First, it is easy to see that for \(x,y\in\{0,3,27\}\), (3.12) holds for all \(t>0\) since \(T0=T3=T27=0\). Next we show that (3.12) holds for all \(x,y\in X\) with \(x\neq y\) and \(\{x,y\}\nsubseteq\{0,3,27\}\) and \(t>0\). Obviously, if \(|Tx-Ty|<\varphi(t)\), then \(F_{Tx,Ty}(\varphi(t))=1\geq F_{x,y}(t)\). So (3.12) holds. Now we consider all \(x,y\in X\) with \(x\neq y\) and \(\{x,y\}\nsubseteq\{0,3,27\}\) and \(t>0\) with \(|Tx-Ty|\geq\varphi(t)\) by the following cases:

  1. (a)

    For \((x,y)\in\{ (0,3^{n+3}),(3,3^{n+3}), (27,3^{n+3}):n\in\mathbb {N}\}\), it is easy to conclude that \(\varphi(t)\leq|Tx-Ty|\) implies that \(t\leq|x-y|\) for all \(t>0\). Thus if \(\varphi(t)\leq|Tx-Ty|\), then

    $$F_{Tx,Ty}\bigl(\varphi(t)\bigr)=\frac{1}{2}=F_{x,y}(t) \quad \mbox{for all } t>0. $$

    Therefore (3.12) holds.

  2. (b)

    For \((x,y)\in\{(3^{n+3},3^{m+3}): m,n\in\mathbb{N} \mbox{ with } m>n\}\), we have \(\varphi(t)\leq |Tx-Ty|=3^{m+2}-3^{n+2}<3(3^{m+2}-3^{n+2})=|y-x|\) for \(t\in(0,1]\). For \(t>1\), from \(\varphi(t)=t-1\leq|Tx-Ty|=3^{m+2}-3^{n+2}\), we have \(t\leq3^{m+2}-3^{n+2}+1< 3^{m+3}-3^{n+3}= |x-y|\) since \(3^{m+3}-3^{n+3}-3^{m+2}+3^{n+2}=2(3^{m+2}-3^{n+2})>1\). So \(\varphi (t)\leq|Tx-Ty|\) implies that \(t\leq|x-y|\) for all \(t>0\). Thus if \(\varphi(t)\leq|Tx-Ty|\), then

    $$F_{Tx,Ty}\bigl(\varphi(t)\bigr)=\frac{1}{2}=F_{x,y}(t) \quad \mbox{for all } t>0. $$

    Therefore (3.12) holds.

By the discussion above, (3.12) holds for all \(x,y\in X\) and \(t>0\). Therefore, T is a probabilistic φ-contraction. All the conditions of Theorem 3.1 are satisfied.

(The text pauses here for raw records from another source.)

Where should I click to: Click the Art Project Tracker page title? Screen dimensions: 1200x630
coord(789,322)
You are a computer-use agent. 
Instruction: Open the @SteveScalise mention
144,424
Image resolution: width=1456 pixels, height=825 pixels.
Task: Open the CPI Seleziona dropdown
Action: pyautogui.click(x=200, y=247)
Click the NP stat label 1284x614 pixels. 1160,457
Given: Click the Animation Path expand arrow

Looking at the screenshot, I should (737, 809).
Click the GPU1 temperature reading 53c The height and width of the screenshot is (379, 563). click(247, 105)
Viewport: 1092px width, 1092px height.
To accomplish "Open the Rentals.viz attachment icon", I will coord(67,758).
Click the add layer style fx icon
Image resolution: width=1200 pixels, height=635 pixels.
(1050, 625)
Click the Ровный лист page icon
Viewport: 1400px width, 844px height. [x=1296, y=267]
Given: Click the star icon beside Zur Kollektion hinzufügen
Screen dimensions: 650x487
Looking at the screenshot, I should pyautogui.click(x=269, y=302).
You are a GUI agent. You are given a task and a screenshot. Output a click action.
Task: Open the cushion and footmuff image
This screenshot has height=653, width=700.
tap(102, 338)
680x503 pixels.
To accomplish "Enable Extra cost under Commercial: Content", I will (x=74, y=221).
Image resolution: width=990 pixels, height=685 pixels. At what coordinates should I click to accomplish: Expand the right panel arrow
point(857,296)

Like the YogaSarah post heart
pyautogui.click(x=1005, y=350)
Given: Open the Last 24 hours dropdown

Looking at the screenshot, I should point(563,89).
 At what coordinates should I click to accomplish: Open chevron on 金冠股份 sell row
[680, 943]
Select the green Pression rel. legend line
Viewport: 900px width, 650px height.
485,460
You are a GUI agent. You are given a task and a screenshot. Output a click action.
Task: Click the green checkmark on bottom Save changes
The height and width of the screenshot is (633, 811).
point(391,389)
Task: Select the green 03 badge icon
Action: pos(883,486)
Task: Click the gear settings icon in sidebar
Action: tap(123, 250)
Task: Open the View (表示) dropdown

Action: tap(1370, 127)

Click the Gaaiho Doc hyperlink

By Theorem 3.1, T has a unique fixed point \(x^{*}\in X\). Obviously, \(x^{*}=0\) is the unique fixed point of T. However, since \(\varphi\notin\boldsymbol{\Phi}_{\mathbf{w}}\), Theorem 1.2, i.e., Theorem 3.1 of [14] cannot be applied to this example.

4 Conclusion

In this paper, we prove a new fixed point theorems for a probabilistic φ-contraction in Menger spaces. In the theorem, a more weak condition on the gauge function φ is required. Thus our result improves Theorem 1.2 of Fang [14] and some others, such as Jachymski [13], Ćirić [2], and Xiao et al. [19]. By using Theorem 3.1, it is easy to prove some fixed point theorems for φ-contraction in fuzzy metric spaces like Theorems 4.1-4.4 in [14]. For shortening the length of this paper, we omit the proofs of these theorems.